+++ TEXTO EM ESTUDO

Mariana Casarin Frata

Olá, leitor. É muito bom ter você por aqui! Sabia que hoje, dia 20 de março, oficialmente se inicia o outono aqui no Brasil?

É a minha estação favorita. Aquele sol intenso e as chuvas abafadas de verão diminuem, o clima ameniza e refresca, as árvores começam a soltar folhas alaranjadas… É a estação que tem a paleta de cores que acho mais bonita: os tons terrosos, quentes e neutros. Quando penso em outono, penso em coisas confortáveis, como uma xícara de café, cardigans e suéteres, velas aromáticas, sofás aconchegantes, e, é claro, um livro para acompanhar! Além disso, é a estação do ano em que eu nasci. Posso dizer que me identifico e tenho uma simpatia bem grande com o outono.


Mas para além de tudo isso, o outono sempre me traz uma reflexão muito valiosa: a possibilidade – e a necessidade – de transformação.



Todo ano, o outono nos presenteia com a ideia de recomeçar, nos mostrando que até o mundo, esse planeta enorme, e a natureza, precisam de um momento para se livrar daquelas folhas que já estão velhas, e criar espaço – e tempo – para brotar algo novo. E é tão bonito observar isso!


Quando isso acontece, eu me lembro de que também pode haver beleza em deixar certas coisas morrerem para que algo melhor nasça em seu lugar. Não só nas árvores e nas plantas, mas também dentro de nós. Há beleza em compreender que chegou a hora de nos livrarmos de certos comportamentos, pensamentos, ideais, manias, insistências… para dar espaço àquela pessoa em quem nos transformaremos no futuro, seja ele próximo ou distante.


Porque, assim como o mundo, estamos em constante transformação. Por mais que, às vezes, a mudança seja dolorosa, o outono chega para nos mostrar que é essencial reconhecer a – nossa – mudança de estação, entender o propósito da dor.


E sempre que eu penso sobre isso, me lembro de um poema muito bonito que li no meu último ano da graduação – mais ou menos nessa mesma época, lá no ano passado. O título é “In Blackwater Woods”, da poeta norte-americana Mary Oliver. Ela escreveu, principalmente, inspirada por sua visão privilegiada da natureza, sua solitude e seu fascínio pelos detalhes que passam despercebidos mundo.


Mary Oliver (1935-2019)

Segue o poema na íntegra, em inglês, e uma – tentativa de – tradução minha.

++++++
+++ MATERIAL FORNECIDO

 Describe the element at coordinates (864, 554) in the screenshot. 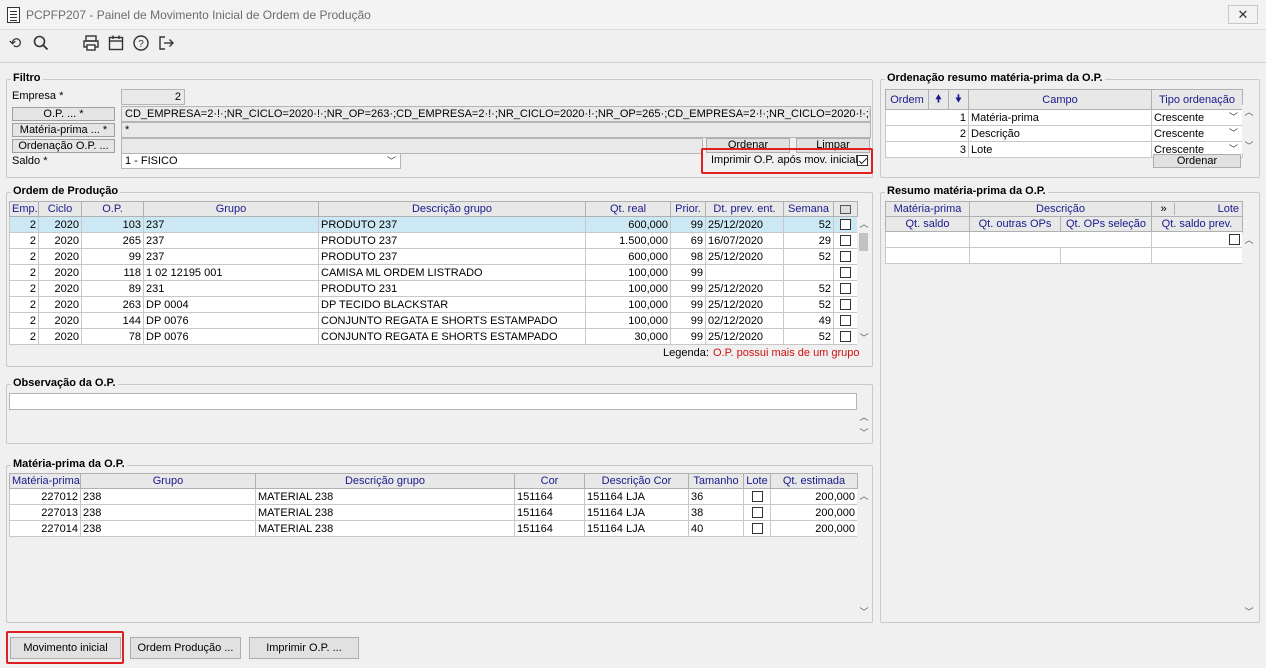

I see `materia-prima-scrollbar: ︿ ﹀` at that location.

++++++

## OBJETIVO DO EXERCÍCIO
Retome o texto sobre o outono a partir da sua última frase e dê continuidade a ele.

## RESPOSTA
Look, the trees are turning their own bodies into pillars of light, are giving the rich fragrance of cinnamon and fulfillment, the long tapers of cattails are bursting and floating away over the blue shoulders of the ponds and every pond, no matter what its name is, is nameless now. Every year everything I have ever learned in my lifetime leads back to this: the fires and the black river of loss whose other side is salvation, whose meaning none of us will ever know. To live in this world you must be able to do three things: to love what is mortal; to hold it against your bones knowing your own life depends on it; and, when the time comes to let it go, to let it go.

Veja, as árvores estão transformando seus próprios corpos em pilares de luz, estão exalando a rica fragrância de canela e satisfação, as longas velas de taboa estão irrompendo e flutuando sobre as bordas azuis das lagoas e cada lagoa, não importa qual o seu nome, não tem nome agora. Todo ano tudo o que eu aprendi em toda a minha vida me leva de volta a isso: os incêndios e o rio escuro da perda cuja margem oposta é salvação, cujo significado nenhum de nós jamais saberá. Para viver neste mundo você deve ser capaz de fazer três coisas: amar aquilo que é mortal; segurá-lo contra os seus ossos sabendo que sua própria vida depende daquilo; e, quando chegar a hora de deixar ir, deixar ir.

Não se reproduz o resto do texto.